Nested structures appear constantly, JSON responses, recursive configs, tree-structured data. This problem asks you to iterate over an arbitrarily nested list and yield elements one at a time, flat.

Problem

Design an iterator for a heterogeneous list where each element is either an int or a nested list of ints (to arbitrary depth).

[9, [1, 2], 10, 20]                      -> [9, 1, 2, 10, 20]
[9, [1, 2, 4, [44, 55, 66]], 10, 20]     -> [9, 1, 2, 4, 44, 55, 66, 10, 20]

Approach

Two classic strategies, both doing depth-first traversal:

Stack-based (iterative): Push elements onto a stack in reverse order. On each __next__ call, pop the top, if it's a list, expand it onto the stack (reversed); if it's an int, return it. This avoids deep call stacks, which matters when nesting depth is unbounded.

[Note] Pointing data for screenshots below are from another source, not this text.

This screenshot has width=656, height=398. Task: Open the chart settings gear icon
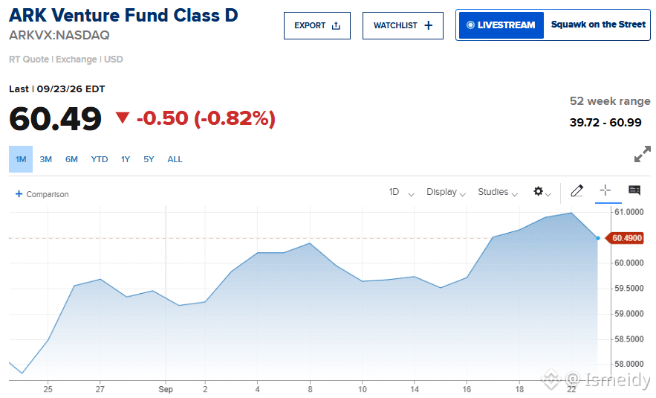[x=539, y=191]
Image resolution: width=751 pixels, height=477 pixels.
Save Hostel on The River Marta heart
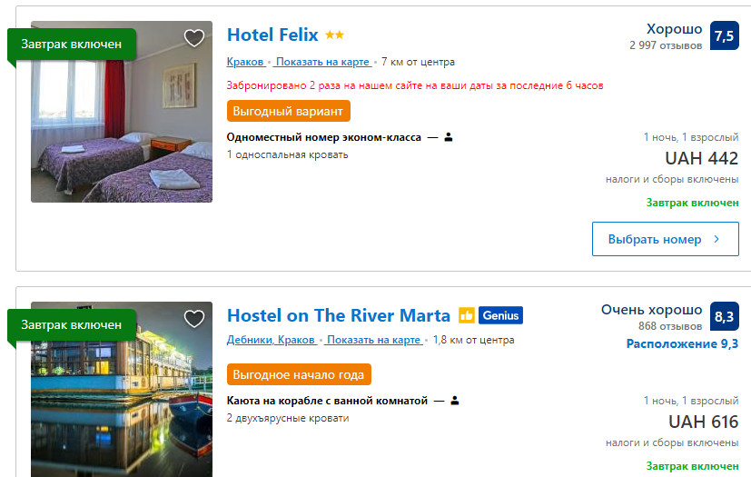[193, 319]
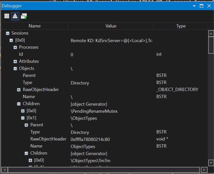Collapse the Sessions node
This screenshot has height=174, width=214.
point(8,33)
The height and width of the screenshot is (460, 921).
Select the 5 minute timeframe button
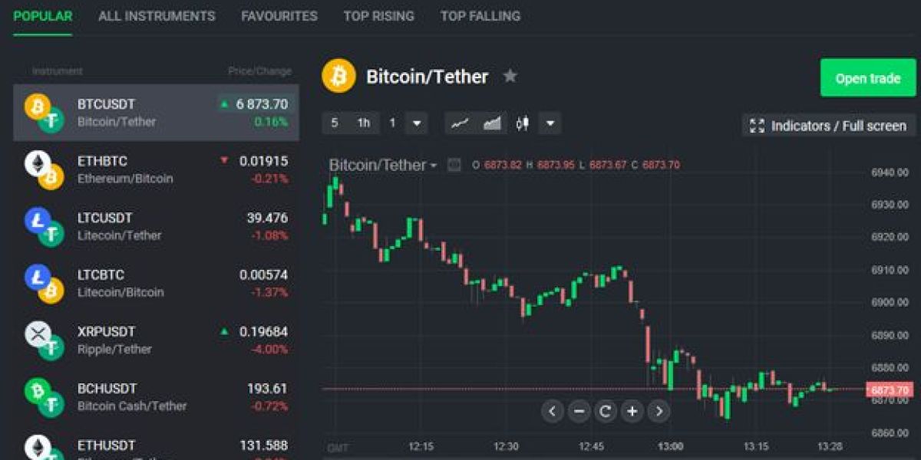coord(335,123)
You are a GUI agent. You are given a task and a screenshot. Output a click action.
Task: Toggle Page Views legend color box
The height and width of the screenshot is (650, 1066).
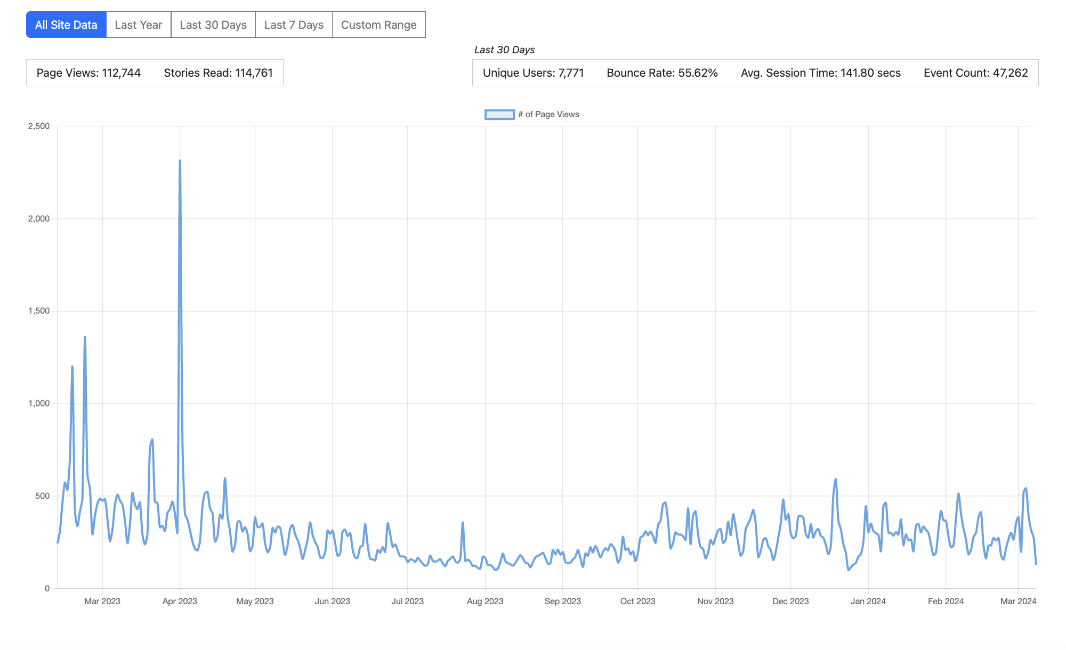click(x=499, y=115)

Recursive: Walk each element; if it's a list, recurse into it; if it's an int, append to the output. Simpler to read, but risks stack overflow on deeply nested input.

Implementation

Stack-based iterator

class FlattenListIterator:
    def __init__(self, nested_list):
        self.stack = list(reversed(nested_list))

    def __iter__(self):
        return self

    def __next__(self):
        while self.stack:
            top = self.stack.pop()
            if isinstance(top, list):
                self.stack.extend(reversed(top))
            else:
                return top
        raise StopIteration


nested = [9, [1, 2, 4, [44, 55, 66]], 10, 20]
print(list(FlattenListIterator(nested)))
# [9, 1, 2, 4, 44, 55, 66, 10, 20]

Recursive

def flatten(nested_list):
    result = []
    for item in nested_list:
        if isinstance(item, list):
            result.extend(flatten(item))
        else:
            result.append(item)
    return result


print(flatten([9, [1, 2], 10, 20]))
# [9, 1, 2, 10, 20]

Complexity

  • Time: O(n) where n is the total number of integers across all nesting levels
  • Space: O(n) for the stack / recursion depth in the worst case

Takeaway

The stack-based iterator is the production-safe choice, it handles arbitrary nesting without blowing the call stack and yields elements lazily, which is useful when you're streaming data through a pipeline and don't want to materialize the full flat list in memory.